Ancaman
Kemerdekaan Hakim
Achmad Fauzi, Hakim Pengadilan Agama Kota Baru,
Kalimantan Selatan
SUMBER : KOMPAS, 11 April 2012
Tak lama lagi pilar penyangga lembaga
peradilan sebagai kekuasaan negara yang merdeka akan roboh.
Skema pelemahan penegakan hukum dan
intervensi politik terus merongrong independensi peradilan melalui cara-cara
yang inkonstitusional.

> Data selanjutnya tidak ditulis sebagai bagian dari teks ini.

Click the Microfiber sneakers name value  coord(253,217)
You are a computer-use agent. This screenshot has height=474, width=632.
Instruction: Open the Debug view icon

Padahal, Pasal 24 Ayat (1) UUD 1945 mengamanatkan sikap
kemandirian hakim dari campur tangan pihak mana pun dalam menegakkan hukum dan
keadilan.
Intervensi otoritas politik terhadap hukum
paling mutakhir adalah rencana pemidanaan hakim yang melanggar kode etik dalam
memutus perkara. Diskursus itu mencuat dalam pleno Badan Legislasi DPR, belum
lama ini, yang membahas draf rencana perubahan Undang-Undang Nomor 3 Tahun 2009
tentang Mahkamah Agung.
Latar belakang pemikiran tersebut bertolak
dari sanksi administratif yang dijatuhkan terhadap hakim yang dinilai kurang
memberikan efek jera. Komisi III mengusulkan DPR memiliki kewenangan pengawasan
terkait putusan-putusan hakim yang dianggap kontroversial dan menjadi perhatian
publik. Di sinilah kemurnian putusan hakim akan diuji oleh semesta kepentingan
politik di dalamnya.
Upaya kekuasaan legislatif merecoki dunia
peradilan melalui produk-produk legislasi tersebut merupakan tindakan
inkonstitusional, mencabik imunitas yudisial, mencederai kemerdekaan hakim dan
cita-cita negara hukum yang steril dari otoritas mana pun. Ini pelanggaran
terbesar, di mana kekuasaan legislatif berusaha mengangkangi kekuasaan yudikatif.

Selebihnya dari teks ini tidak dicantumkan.